TASK TO CARRY OUT - Put the lines of the listing below into a numbered list, skipping blank lines and leaving out the pictures.

DATA ROWS -
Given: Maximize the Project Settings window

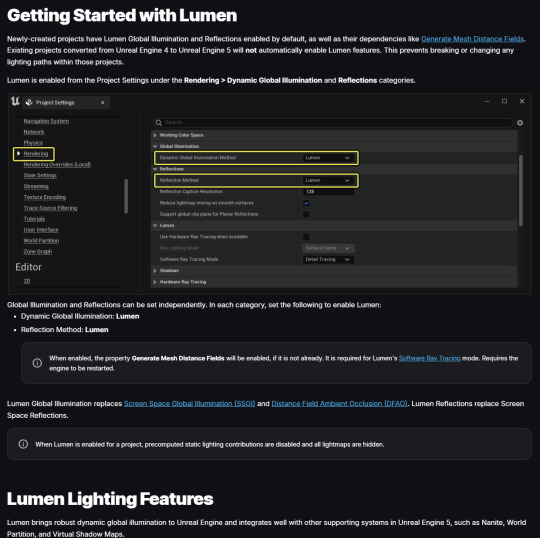Looking at the screenshot, I should coord(504,101).
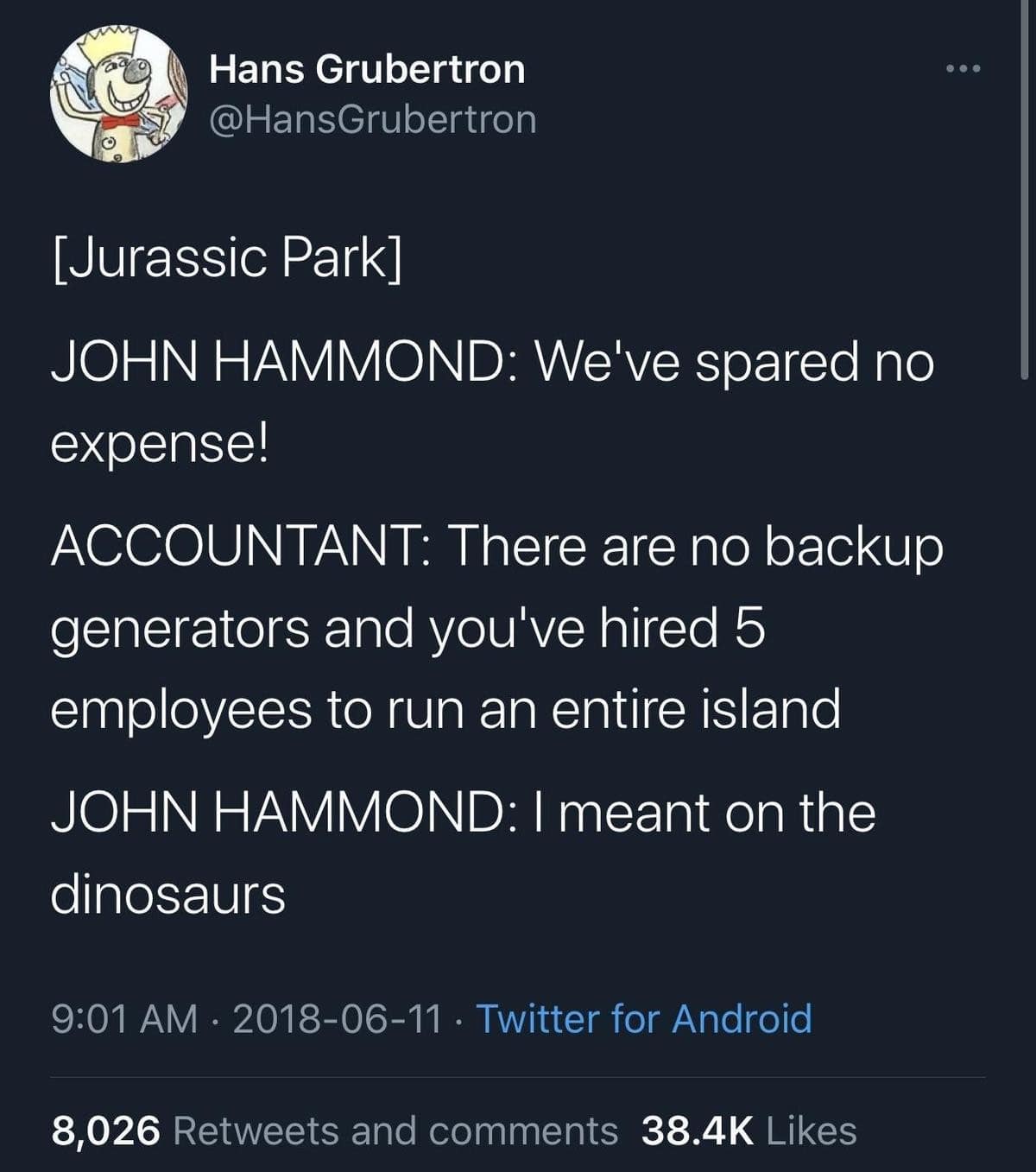
Task: Open the Likes label
Action: [x=811, y=1131]
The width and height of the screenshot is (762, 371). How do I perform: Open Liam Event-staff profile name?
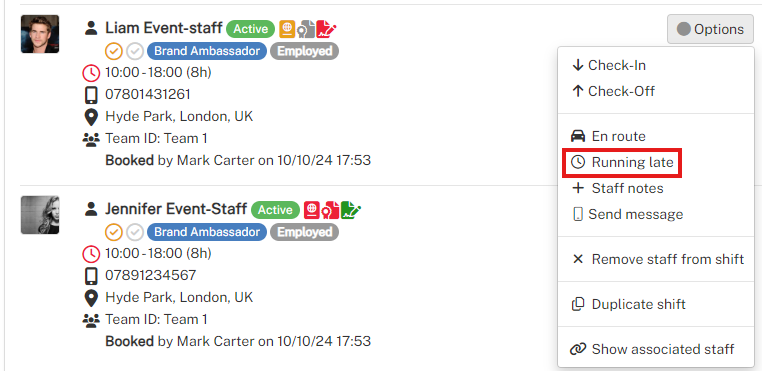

EXPECTED ANSWER -
1. Given: Maximize the Project Settings window
2. Looking at the screenshot, I should coord(504,101).
3. Task: Open the Likes label
4. Action: [x=811, y=1131]
5. The width and height of the screenshot is (762, 371). How do I perform: Open Liam Event-staff profile name?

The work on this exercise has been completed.